Porchetta with Pork Belly and Loin

The second way to make porchetta without using a whole suckling pig is to wrap pork belly around a pork loin. This procedure gets a little closer to the original but is slightly more involved (however the flavors are worth it). If you can substitute a whole clove of smoked garlic for the 3 raw cloves in the recipe…. do it. The flavor is an immense improvement.
Course Main Course
Cuisine Italian
Keyword Culinary 4
Servings 12

Ingredients

  • 1 5 – 6 pound piece fresh pork belly skin on
  • 1 2-3-pound boneless, center-cut pork loin trimmed
  • 3 tablespoons fennel seeds
  • 2 tablespoons crushed red pepper flakes
  • 2 tablespoons fresh sage minced
  • 1 tablespoon fresh rosemary minced
  • 3 garlic cloves minced
  • Kosher salt
  • 1/2 orange seeded, thinly sliced

Instructions

Prepare

  • Put belly skin side down; arrange loin in center. Roll belly around loin so the short ends of the belly meet. If any of the belly or loin overhangs, trim meat. Unroll; set loin aside.
  • Toast fennel seeds and red pepper flakes in a small skillet over medium heat until fragrant, about 1 minute. Tip spices into a bowl; let cool. Finely grind spices in a spice mill and transfer to a small bowl, along with the sage, rosemary, and garlic; set fennel mixture aside.

Assemble

  • Set belly skin side down. Using a knife, score the belly flesh in a checkerboard pattern 1/3″ deep so roast will cook evenly.
  • Flip belly skin side up. Using a paring knife, poke dozens of 1/8″-deep holes through skin all over belly. Don’t be gentle! Keep poking.
  • Using the jagged edge of a meat mallet, pound skin all over for 3 minutes to tenderize, which will help make skin crispy when roasted.
  • Turn belly and generously salt both it and loin; rub both with fennel mixture. Arrange loin down middle of belly. Top with orange slices.
  • Roll belly around loin; tie crosswise with kitchen twine at 1/2″ intervals. Trim twine. Transfer roast to a wire rack set in a rimmed baking sheet.

Roast

  • Refrigerate roast, uncovered, for 1-2 days to allow skin to air-dry; pat occasionally with paper towels.
  • Let porchetta sit at room temperature for 2 hours. Preheat oven to 500°. Season porchetta with salt. Roast on rack in baking sheet, turning once, for 40 minutes.

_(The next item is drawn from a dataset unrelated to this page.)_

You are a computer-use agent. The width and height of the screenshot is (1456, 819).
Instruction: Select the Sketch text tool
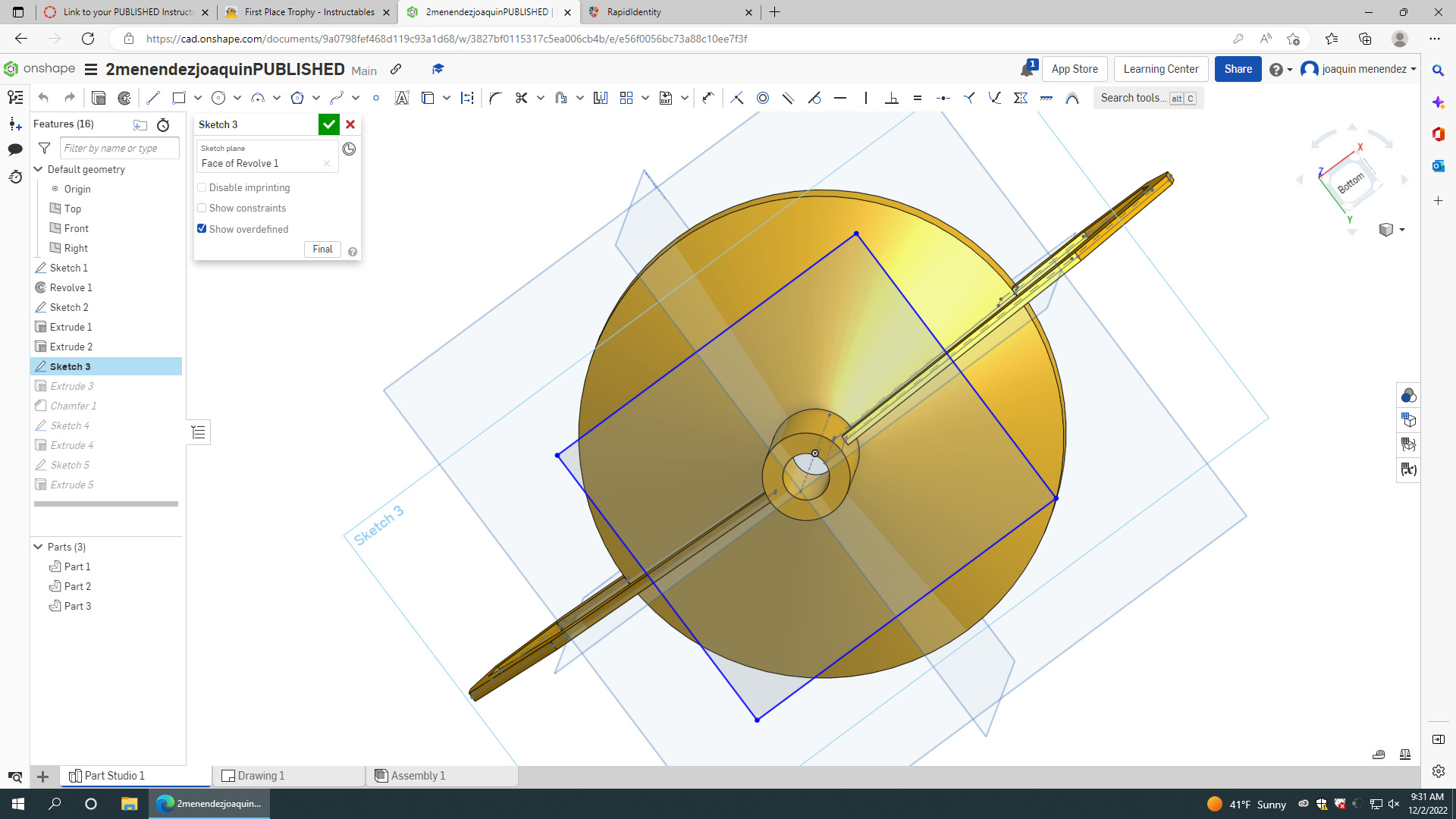pos(402,98)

Reduce heat to 300° and continue roasting, rotating the pan and turning porchetta occasionally, until an instant-read thermometer inserted into center of meat registers 145°, 1 1/2-2 hours more. If skin is not yet deep brown and crisp, increase heat to 500° and roast for 10 minutes more. Let rest for 30 minutes. Using a serrated knife, slice into 1/2″ rounds.